Virginia Walcott Beauchamp was an educator, author, journalist, and community activist. She made significant contributions to the status of women and women's literature and history.

Beauchamp was born on June 28, 1920, in Sparta, Michigan, near Grand Rapids, to Fred G. and Edith C. Walcott. She graduated in 1942 with a bachelor's degree in English from the University of Ann Arbor in Michigan. In 1955, she earned a Ph.D. in English from the University of Chicago. In between earning her degrees, Beauchamp served in the Red Cross following World War II in the Pacific. From 1963 to 1965, Beauchamp and her family lived in Lagos, Nigeria, where she helped found the American International School of Lagos in 1964, serving on their first school board. It was one of her proudest achievements.

Beauchamp founded the Women's Studies Program at the University of Maryland and served as its first director. She taught at the university from 1965 until her retirement in 1990. She developed new courses and guided students in studying the lives and writings of women.

Beauchamp found that because some kinds of writings were considered improper for women, they wrote in genres such as letters, diaries, and family histories. She wrote extensively and worked as an editor on several books. In 1987, she published A Private War: Letters and Diaries of Madge Preston, 1862-1867.

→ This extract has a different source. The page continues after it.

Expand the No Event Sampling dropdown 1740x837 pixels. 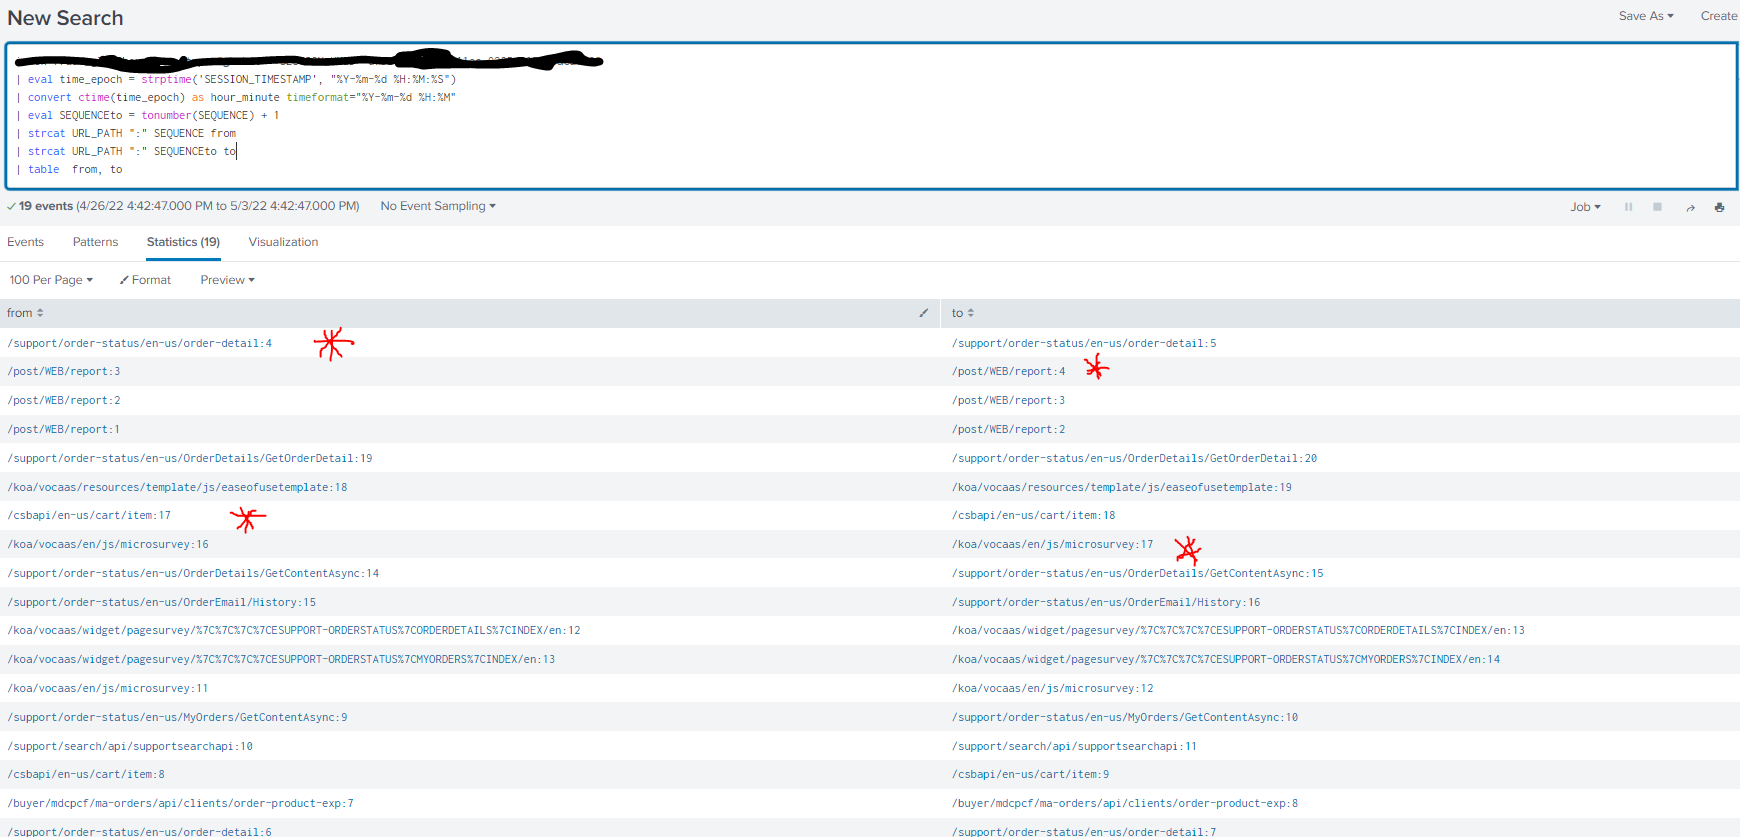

Beauchamp was a pioneer in community efforts to improve the status of women. In 1976, she was a founding member of the Women's Action Coalition of Prince George's County, a network of diverse women's groups. She served as a member of the Prince George's County Commission for Women from 1990-1993. Beauchamp coordinated lectures showcasing women scholars for the College Park Branch of the American Association of University Women. She received a Governor's Citation for her contributions to achieving sex equity in Maryland educational institutions during the first decade of Title IX.

Beauchamp served as a reporter, editor, editorial writer, and member of the Board of Directors for the Greenbelt News Review for several decades.

In 1991, Beauchamp was inducted into the Prince George's County Women's Hall of Fame and was selected for their Women of Achievement volume the following year. She was also named in the Women of Achievement in Maryland History, published in 2002. In that same year, she was chosen as the Greenbelt, Maryland, Outstanding Citizen. In 2015, the University of Maryland and the American Association of University Women held a special program in her honor, “A Celebration of Equity for Women, Virginia Walcott Beauchamp in her 95th year.”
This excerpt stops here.